Pro Evolution Soccer 5 marked the series' first appearance on the PSP. The game was also the first in the series to feature online play for the PlayStation 2 outside of Japan. Within online play, statistics and league points are stored on the server for each game played. These points determine a team's (player's) position within the five online divisions. PES 5 was succeeded by Pro Evolution Soccer 6, which was released in 2006. In line with other online-enabled games on the Xbox, multiplayer on Xbox Live was available to players until 15 April 2010. Pro Evolution Soccer 5 is now playable online again on the replacement Xbox Live servers called Insignia.

The Japanese version features both Zico and Shunsuke Nakamura.

== Reception ==

Aggregate score
| Aggregator | Score |  |  |  |
| PC | PS2 | PSP | Xbox |
| Metacritic | (US) 90/100 (EU) 89/100 | (EU) 92/100 (US) 89/100 | (EU) 79/100 (US) 78/100 | (US) 89/100 (EU) 87/100 |

Review scores
| Publication | Score |  |  |  |
| PC | PS2 | PSP | Xbox |
| Electronic Gaming Monthly | N/A | 8/10 | 6.5/10 | 8/10 |
| Eurogamer | N/A | 9/10 | 8/10 | N/A |
| Game Informer | N/A | 8.5/10 | 7.5/10 | 8.5/10 |
| GamePro | N/A | 4.5/5 | N/A | N/A |
| GameRevolution | N/A | A− | N/A | A− |
| GameSpot | 9.1/10 | 9.1/10 | 8.8/10 | 9.1/10 |
| GameSpy | N/A | 4.5/5 | 4/5 | 4.5/5 |
| GameZone | N/A | 9/10 | N/A | 9.3/10 |
| IGN | N/A | 8.8/10 | 7.8/10 | 8.8/10 |
| Official U.S. PlayStation Magazine | N/A | 4.5/5 | 4/5 | N/A |
| Official Xbox Magazine (US) | N/A | N/A | N/A | 8.5/10 |
| Detroit Free Press | N/A | N/A | 2/4 | N/A |
| USA Today | 9.5/10 | 9.5/10 | 8.5/10 | 9.5/10 |

=== Sales ===
In Japan, Winning Eleven 9 sold units for the PlayStation 2, making it one of Japan's top five best-selling games of 2005. It went on to sell 1,206,483 units for the PlayStation 2 in Japan. In France, it was the best-selling game of 2005.
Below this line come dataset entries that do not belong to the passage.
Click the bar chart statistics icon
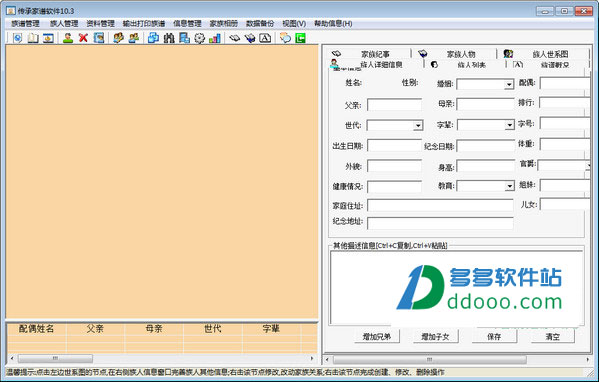The image size is (599, 382). tap(215, 38)
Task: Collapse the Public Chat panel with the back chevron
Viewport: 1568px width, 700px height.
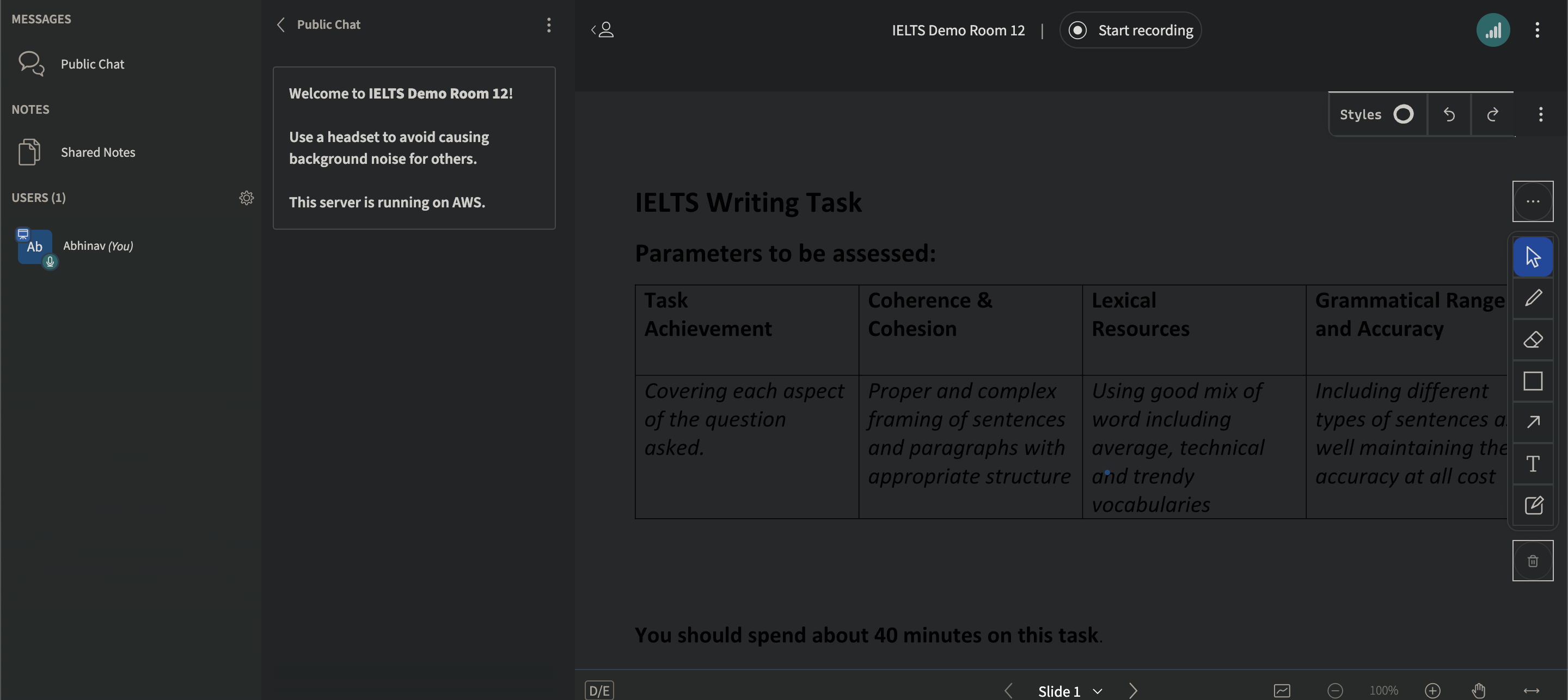Action: pos(280,24)
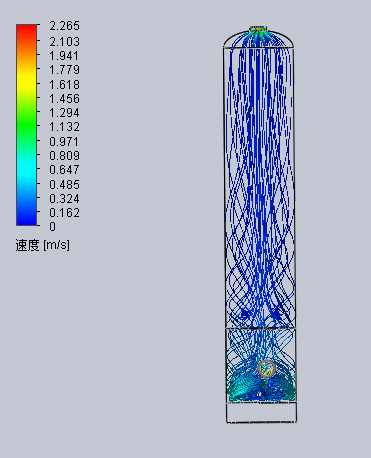
Task: Click the horizontal divider plate above the outlet
Action: (261, 329)
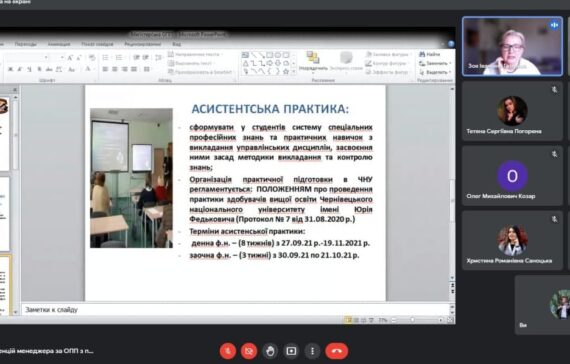Click the Заметки к слайду notes field
Screen dimensions: 570x364
236,310
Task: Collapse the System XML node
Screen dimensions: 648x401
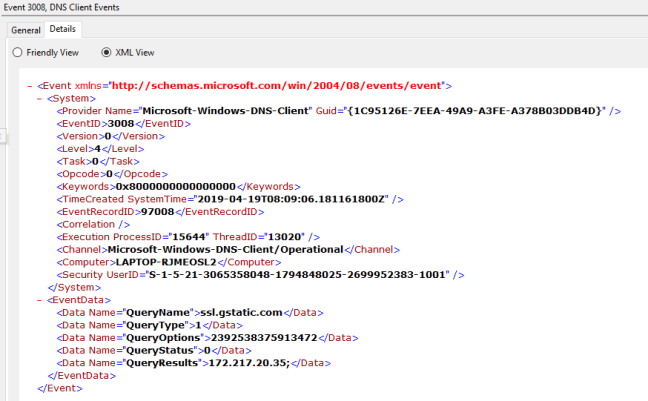Action: tap(39, 98)
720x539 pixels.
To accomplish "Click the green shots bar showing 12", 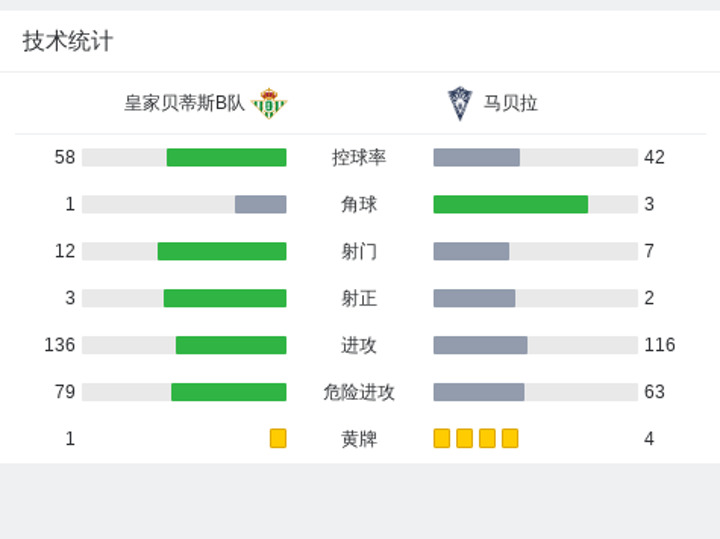I will click(222, 251).
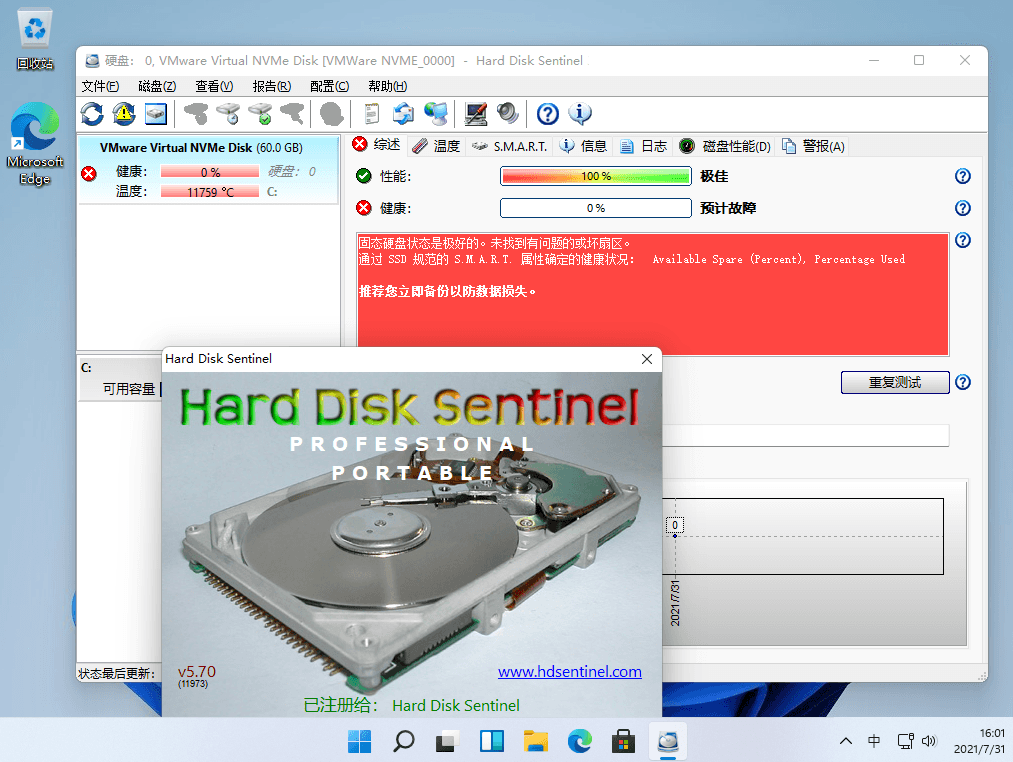This screenshot has height=762, width=1013.
Task: Click help icon next to 重复测试 button
Action: (962, 382)
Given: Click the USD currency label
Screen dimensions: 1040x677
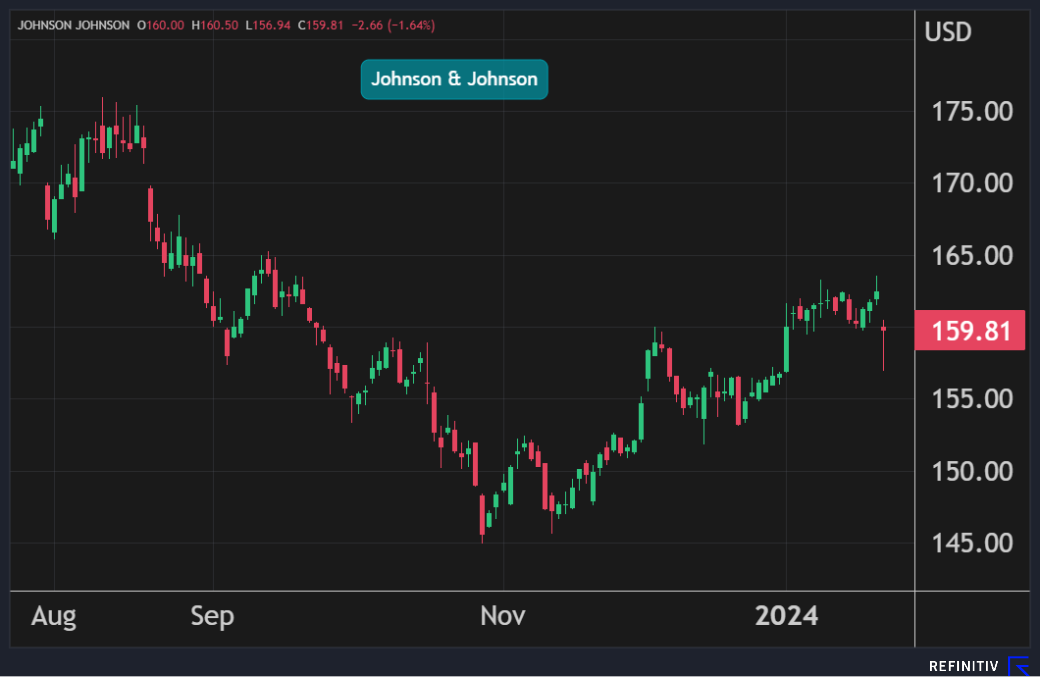Looking at the screenshot, I should 947,32.
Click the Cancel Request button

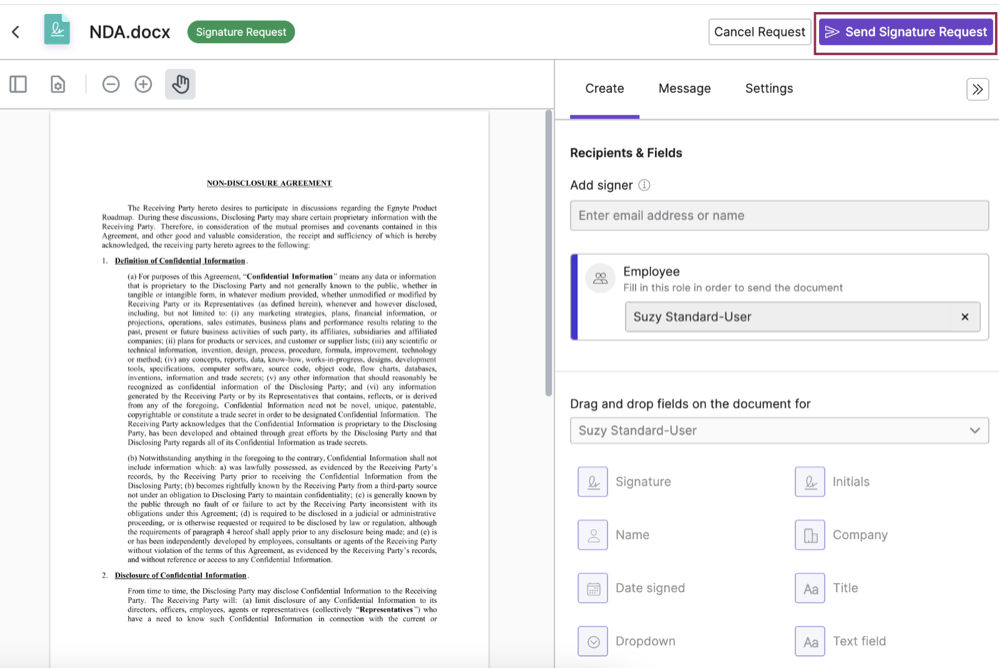click(758, 31)
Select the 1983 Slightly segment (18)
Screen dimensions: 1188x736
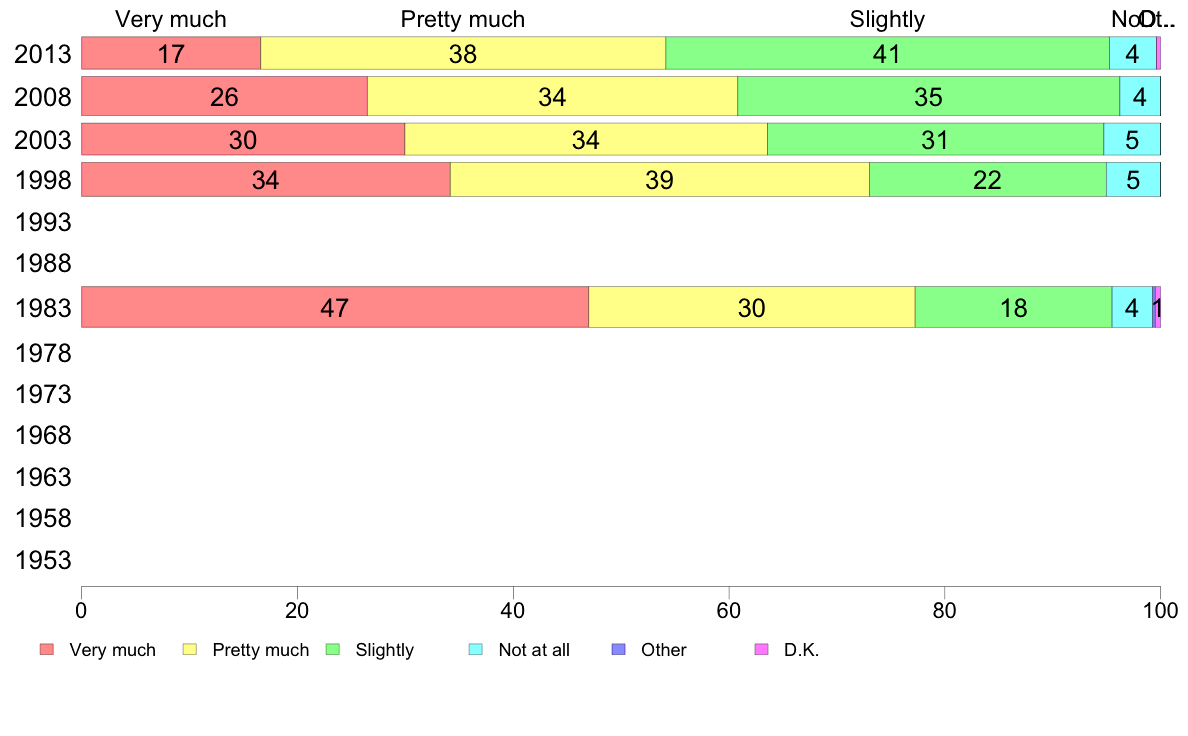(1013, 307)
In the United Kingdom, the PlayStation 2 version of Pro Evolution Soccer 5 received a "Double Platinum" sales award from the Entertainment and Leisure Software Publishers Association (ELSPA), indicating sales of at least 600,000 copies in the United Kingdom. It sold more than 800,000 copies in the United Kingdom, making it the UK's second best-selling game of 2005 (below rival FIFA 06). This adds up to more than units sold in Japan and the United Kingdom.

=== Reviews ===
The U.S. PC and European PlayStation 2 versions received "universal acclaim" from critics, while the rest received "generally favorable" reviews on all platforms in both regions according to video game review aggregator Metacritic.

USA Today gave the PS2, Xbox and PC versions a score of nine-and-a-half stars out of ten and said it was "not only the ideal soccer simulation, but perhaps one of the top sports game out there. Accessibility and authentic play will attract both old and new fans alike." However, it gave the PSP version a score of eight-and-a-half stars and said that it "loses a few key features, but retains the fun play and the sport’s overall spirit." The Sydney Morning Herald gave the game four-and-a-half stars out of five and said that the AI "is a harder nut to crack, requiring more thoughtful passing to open up your opponent before you strike. So long as you're thinking like a footballer, you're going to score goals." Maxim also gave it a score of nine out of ten and said that it "returns to the field to affirm its ball-kicking dominance. And thanks to its new online mode, your ears will be ringing 'goooal!' for days." However, Detroit Free Press gave the PSP version a score of two stars out of four and said that "with fewer buttons on the PSP than on a standard console game pad and only one analog stick to play with, the game's hallmark -- its deep, precise controls -- feels a bit muted."